Tengo la impresión de que Víctor Hugo Fernández siempre anda detrás de un poema definitivo, total, uno que redima su exacerbada búsqueda de significado de lo que ha vivido y sigue viviendo. ¿Pero qué poeta en sí no busca algún tipo de redención? Para Víctor la poesía es una interlocutora necesaria, alter ego, pitonisa, la única verdadera amante (las otras amantes no son más que citas a ciegas o búsquedas renovadas), la instigadora de sentido, la que responde todo o debiera responder todo. En este sentido, la palabra representa para Fernández el ser mismo.
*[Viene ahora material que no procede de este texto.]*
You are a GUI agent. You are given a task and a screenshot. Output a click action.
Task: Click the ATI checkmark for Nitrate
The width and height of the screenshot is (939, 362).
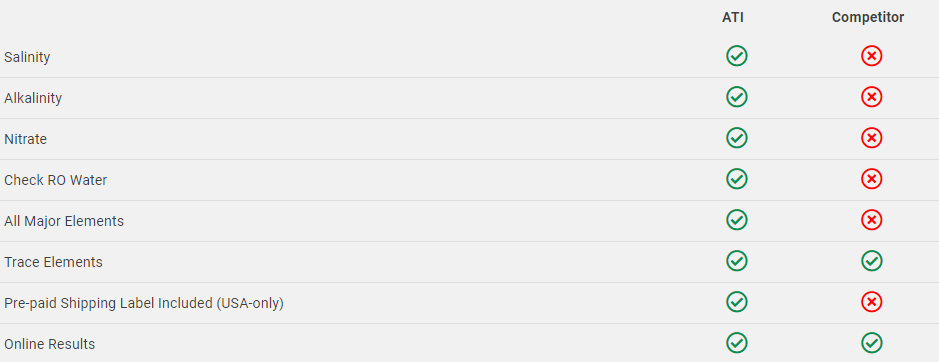[737, 138]
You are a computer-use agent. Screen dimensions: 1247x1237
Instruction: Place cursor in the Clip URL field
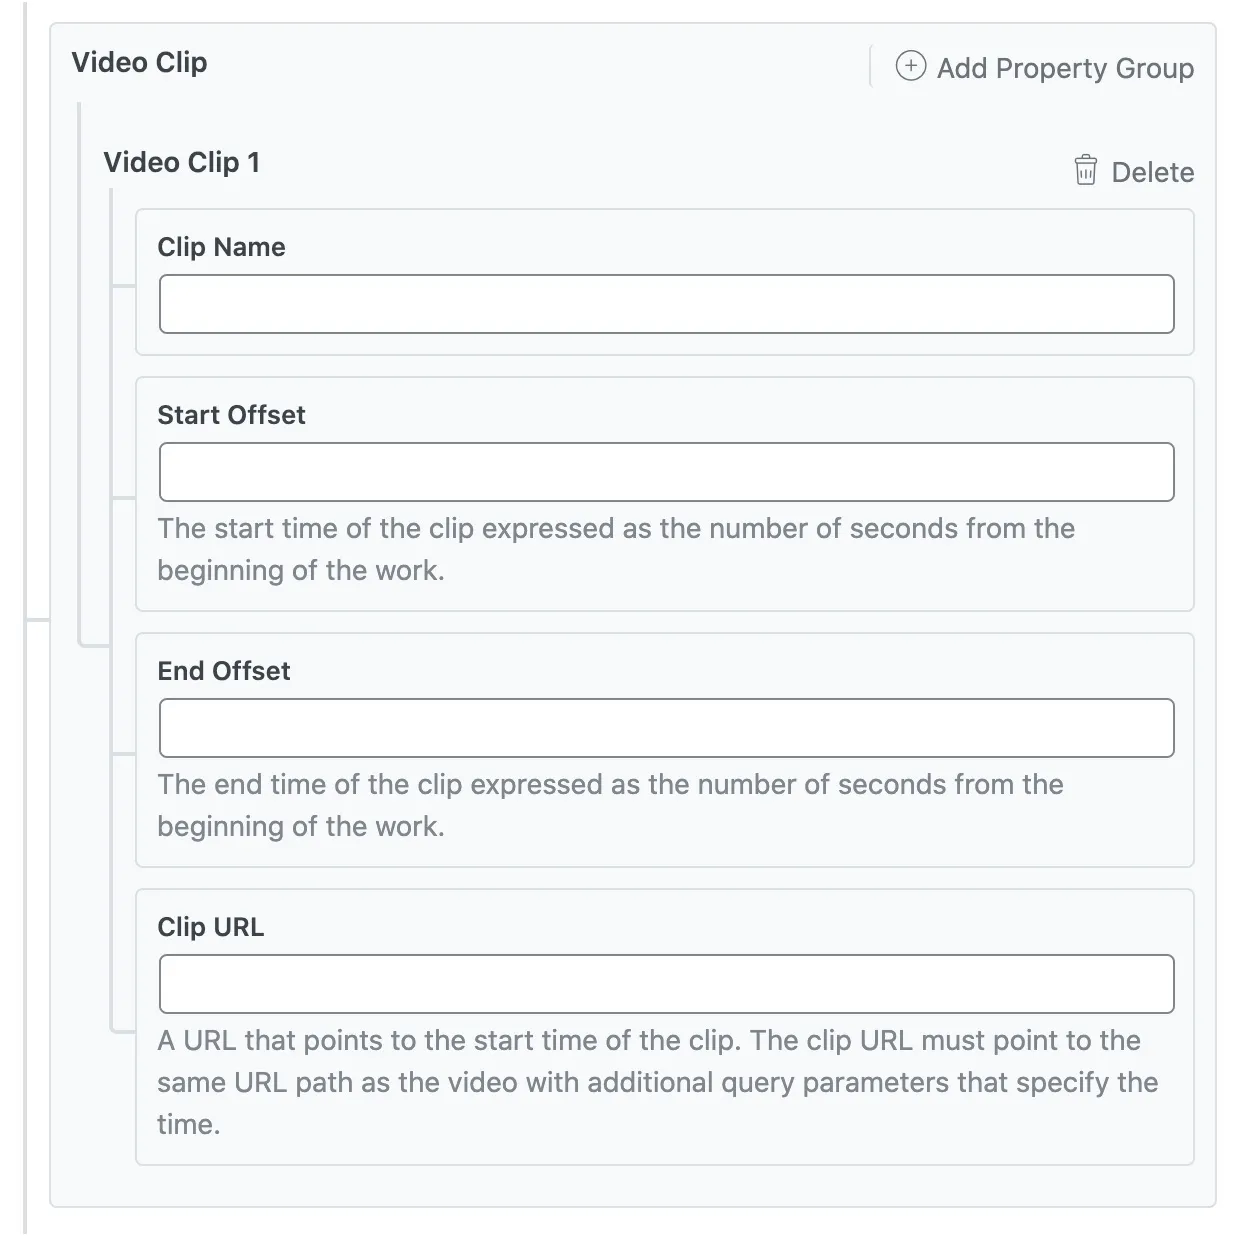(x=666, y=984)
Cantar es ser. Creo que no existe poeta en Costa Rica para quien la esencia de la poesía no sea su misma respiración, su vital aliento. Incluso sus temas recurrentes sobre el acto mismo de escribir parecen explicar que el oficio no es solo una disposición circunstancial, una disposición que está más relacionada con un ejercicio secundario o postergable, sino la medicina misma, el paliativo de lo que se soporta. Para Víctor la poesía no es postergable. Condiciona su realidad. Probablemente delinea su entorno para hacerlo digno de ser vivido.
En su última antología, “Clarividencia”, una reunión de varios poemas, que también traduce Michel Pharand al inglés, es una clara muestra de excelencia poética. Muchos de estos poemas son confesiones extraordinarias. Muestran la diferencia entre la presencia de estilo y la divagación ocurrente. Se ha llegado a la palabra fundamental. Por ejemplo, en el poema “Cambio de piel”, la madurez ya utiliza una mesurada sencillez para decir casi todo: “Me ha tomado algún tiempo construir un hogar, / cargar las paredes de recuerdos, / distribuir la música y los pequeños objetos / entre las diferentes habitaciones”.
También, el poeta se permite la expresión franca de todo náufrago, que es todo ser humano, esas admisiones que solo un poeta se atreve a hacer, en “Identidades”: “Te dicen eres el mismo, / que no has cambiado nada / pero descubres arrugas en la carne / duelen las sangrantes heridas, / un vértigo incontrolable nos invade / cuando miramos hacia atrás, / solo se asoman sombras / que no dejan huellas”.
“Clarividencia” no admite contar engaños al lector, a ese que espera a veces valoraciones positivas sociales o de auge personal. Víctor sabe que sin esta no se puede plasmar una micra de auténtica poesía, pues “aunque la poesía no conduce a nada, / te lleva a todas partes”.
El poeta nos lleva a la sospechosa calma de las cosas simples, a la influencia siempre mágica de una luna llena, que puede aparecer vacía para quien no puede llenarla, a la identidad que se sospecha es una construcción ilusoria en el poema “Nombres” (conturbador, por cierto, como si lo hubiera escrito Buda), lo que se encuentra al otro lado de la ventana, sin ser encontrado nunca: “Al otro lado de la ventana / no encuentras lo que buscas / pero no logras darte cuenta / y te sigues asomando a cualquier hora”.
Víctor compara la muerte con la brisa que dejará de acariciarnos, con besos sin horizonte, con labios silenciosos. El amor y la muerte coinciden en la indiferencia, un GPS puede haber hallado un fantasma, el placer carnal es una balsa momentánea, la belleza también deprime y la ignorancia tal vez aún más. Aún más la falta de humanidad. Con “Comensales”, poema absoluto, de gran valor literario, Víctor presenta el recuerdo escalofriante de una cena y donde el clarividente sabía lo que ocultaba el protocolo, tal vez la mendacidad, peor que el innato canibalismo.
“Clarividencia” es una antología que nos remite a una poesía que acierta en el recuento de los hechos relevantes. Parece abofetear toda pose o necesidad de atención narcisista que circula en ciertos ámbitos. Una muestra de franqueza, reflexión poética y dignidad nos aporta este poeta clarividente.